### Prompt
Write the next part of the passage below about the control parameter settings used for each algorithm, starting after the table that closes it.

### Passage
The values of the Population Size and Maximum Cycle Number parameters were determined as 10 and 100, respectively, for each algorithm. Furthermore, the maximum and minimum pixel values were defined as $X_{\max }$ and $X_{\min }$, respectively. The remaining control parameter values used in the simulations for each algorithm are provided in

Table 1. The control parameter values for each algorithm.

Algorithm	Control Parameters
CSA	Constant parameter, $c=0.8$ Variable parameter, $w\in [-\pi , 0]$
TSA	Switching parameter, $P_{switch}=0.3$ Probability of the escape procedure, $P_{esc}=0.8$
AOA	Sensitive parameter, $\alpha =5$. Search process adjustment parameter, $\mu =0.5$
GOBC-PA	Cluster size, S = 20.
SCA	Random parameter, $r2\in [0, 2\pi ]$ Random parameter, $r3\in [0, 2]$ Switching parameter, $r4\in [0, 1]$
GNDO	No additional control parameters.

### Stored rows
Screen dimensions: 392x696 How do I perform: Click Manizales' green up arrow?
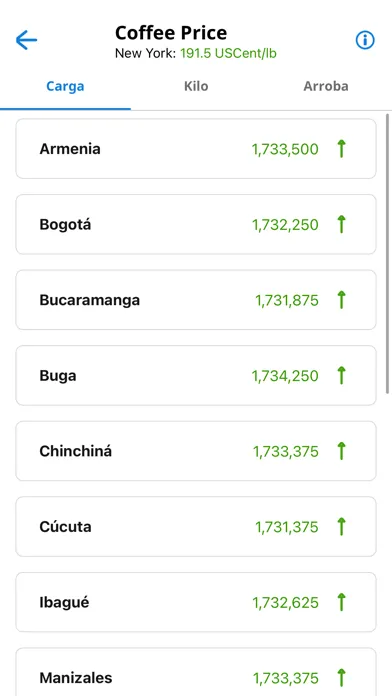tap(341, 678)
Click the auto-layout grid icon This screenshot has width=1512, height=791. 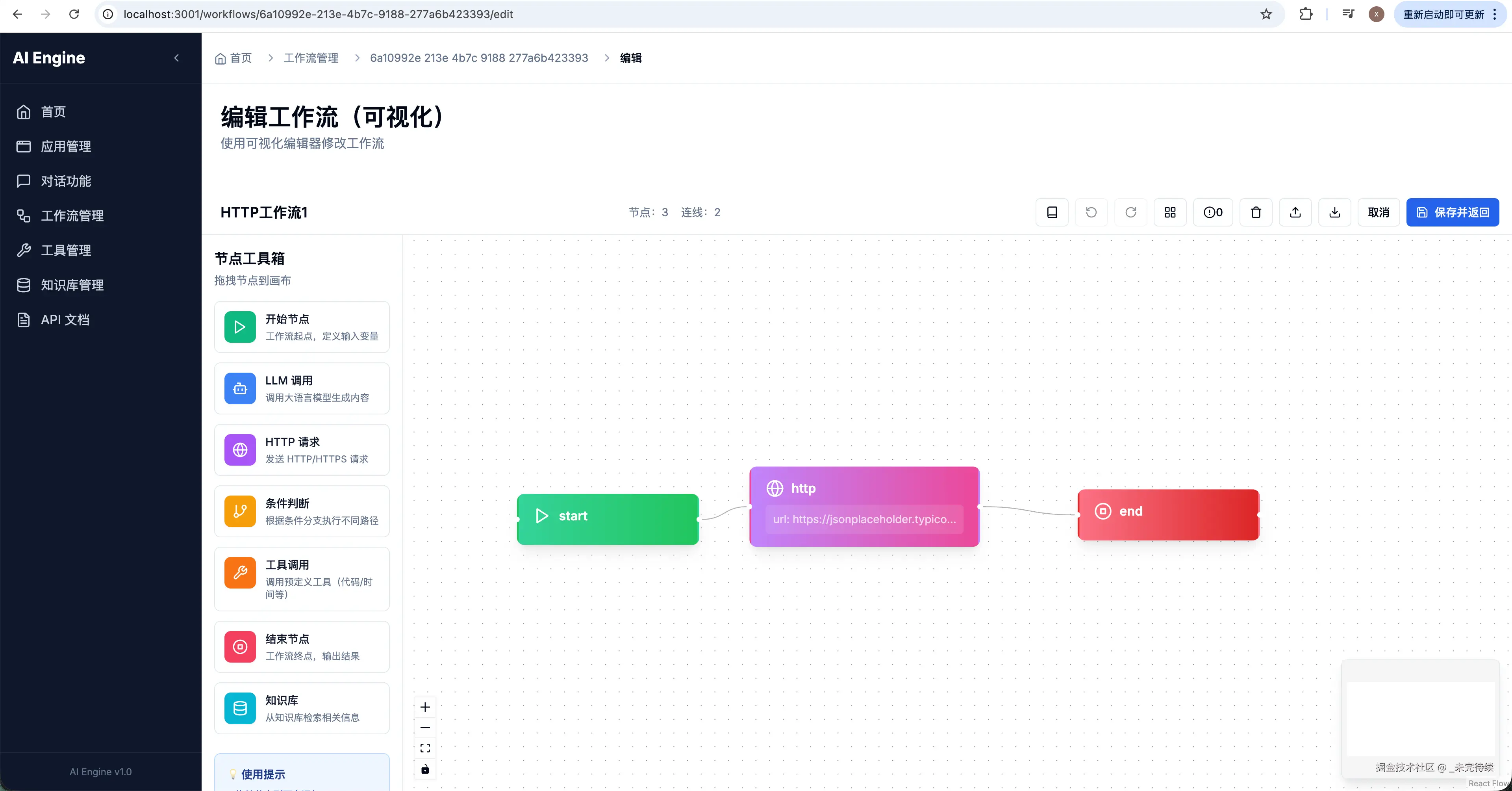click(1170, 212)

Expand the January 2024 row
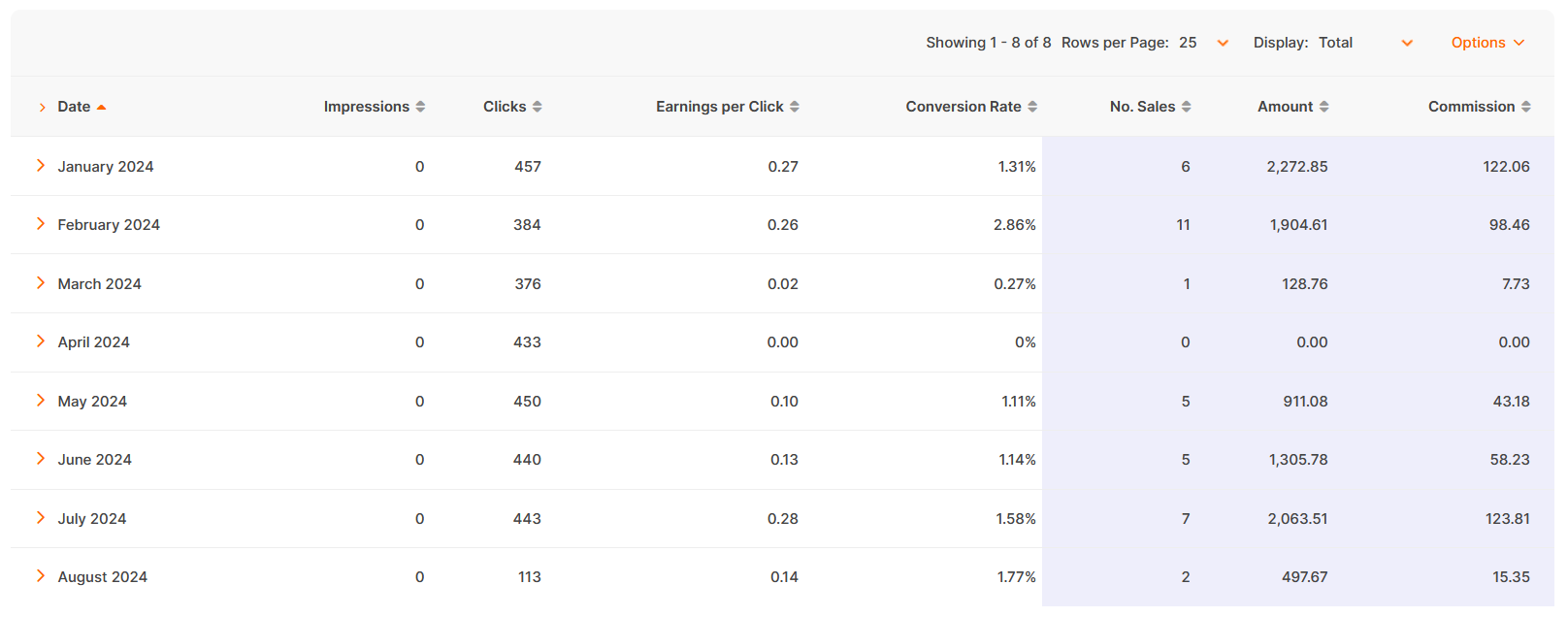(41, 166)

### Answer to the exercise
. The optimal control parameter values for the CSA, TSA, AOA, GNDO, GOBC-PA, and SCA algorithms were taken from [1,2,3,4,5,6], respectively. On the other hand, for the control parameters that can take values within a certain range, simulations were carried out for different values within the relevant range and the value at which the optimum segmentation results were obtained was defined as the optimal value. In particular, the parameter values that produced the highest segmentation performance (i.e., in terms of Se, Sp, and Acc) and also produced the lowest MSE values were determined as the optimal parameter values.

In this work, the metaheuristic algorithms were used to obtain the optimal cluster centers corresponding to optimal pixel values. While investigating the optimal cluster center values, the quality of each possible clustering center was calculated depending on the mean squared error (MSE) function:

$$MSE = {\displaystyle \frac{1}{M }} {\displaystyle \sum _{i=1}^M{(f_i - y_i )}^2}$$

(32)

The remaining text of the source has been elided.